You are viewing a plain text version of this content. The canonical link for it is here.

Posted to user@hbase.apache.org by Wayne <wa...@gmail.com> on 2011/08/10 11:39:20 UTC

Row+Col Range Read/Scan

As we load more and more data into HBase we are seeing the "millions of
columns" to be a challenge for us. We have some very wide rows and we are
taking 12-15 seconds to read those rows. Since HBase does not sort columns
and thereby can not support a scan of columns we are really seeing some
serious limitations to how we can model data in hbase. We always need to
read the entire row thus taking a 15 sec hit.

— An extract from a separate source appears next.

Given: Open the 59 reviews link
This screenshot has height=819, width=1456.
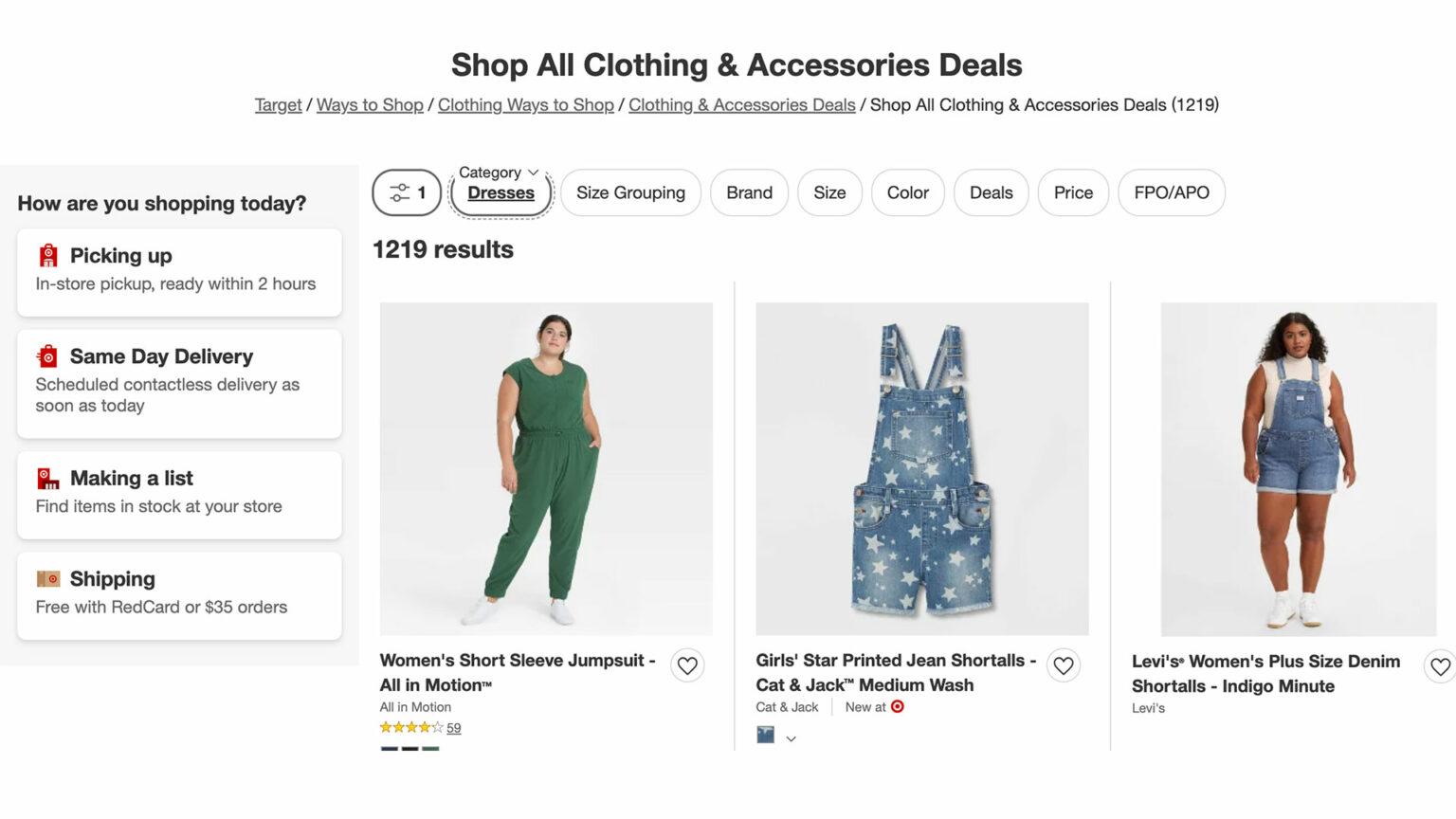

Is/has there been any talk about building in some support for sorted columns
and the ability to read/scan across columns? Millions of columns are
challenging if you can only read a single column/list of columns or the
entire thing. How does bigtable support this? It seems that hbase is limited
as a column based data store unless it can support this. Our columns are
truly dynamic so we do not even necessarily know what they are to request
them by name in a list. We want to be able to read/scan them just like for
rows.

We would love the ability to support the following read method (through
Thrift). We can of course do this on our own from the entire row but it
requires reading the 2 million col row into memory first.

getRowWithColumnRange(tableName, row, startColumn, stopColumn)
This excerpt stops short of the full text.